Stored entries
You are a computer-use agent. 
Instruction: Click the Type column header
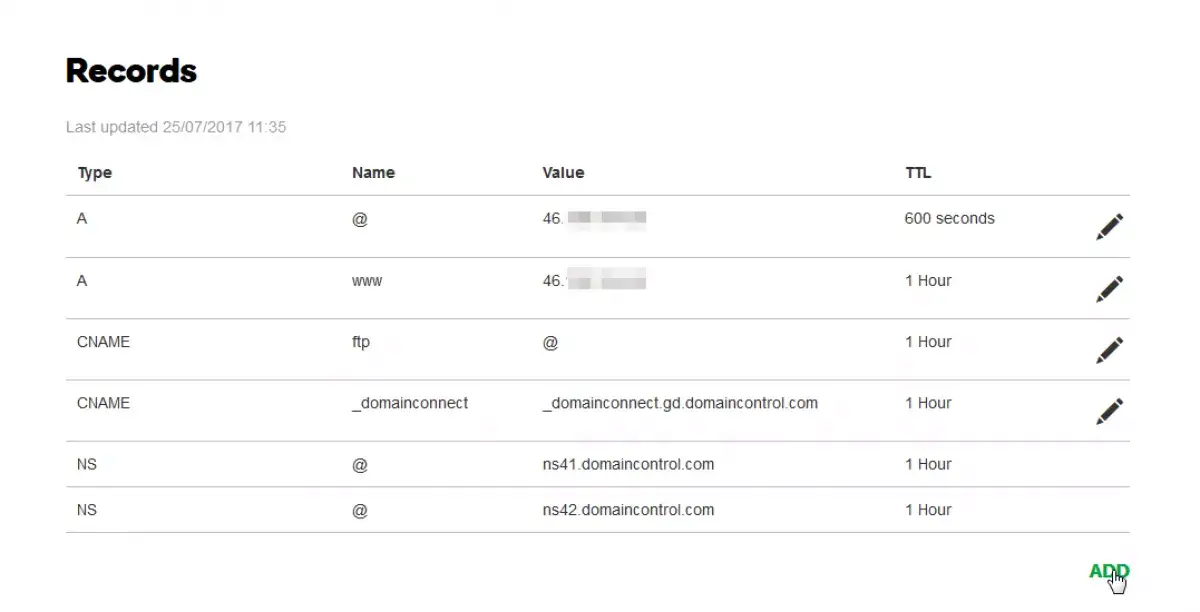coord(95,173)
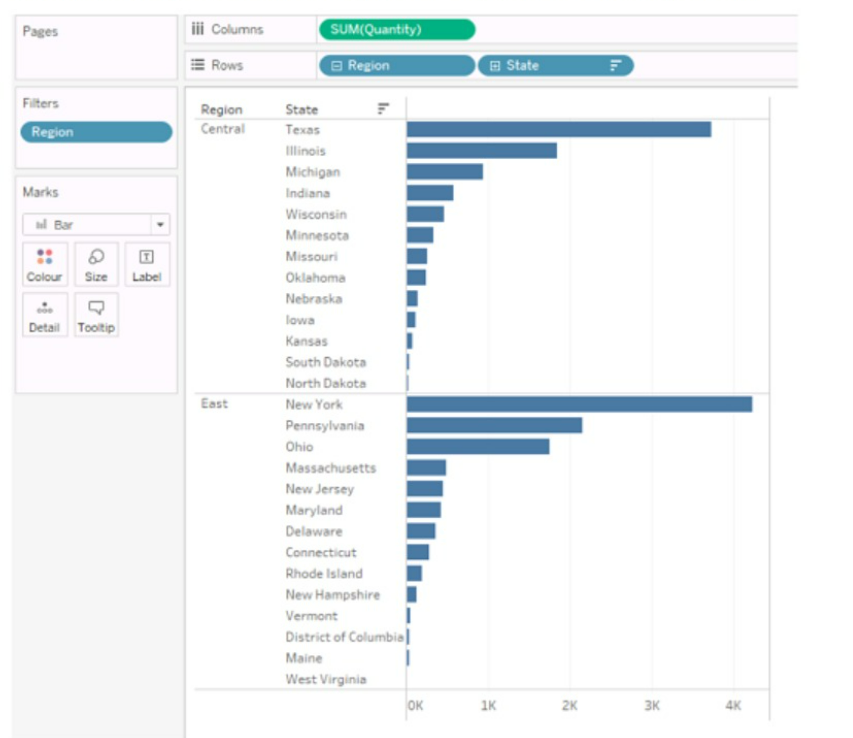Screen dimensions: 853x738
Task: Click sort icon on State pill
Action: point(615,66)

## Instructions to follow
Retype all the data exactly, please, without pictures.

## Finished task
You are a computer-use agent. 
Instruction: Click the Type column header
coord(95,173)
Screen dimensions: 853x738
Task: Click sort icon on State pill
Action: point(615,66)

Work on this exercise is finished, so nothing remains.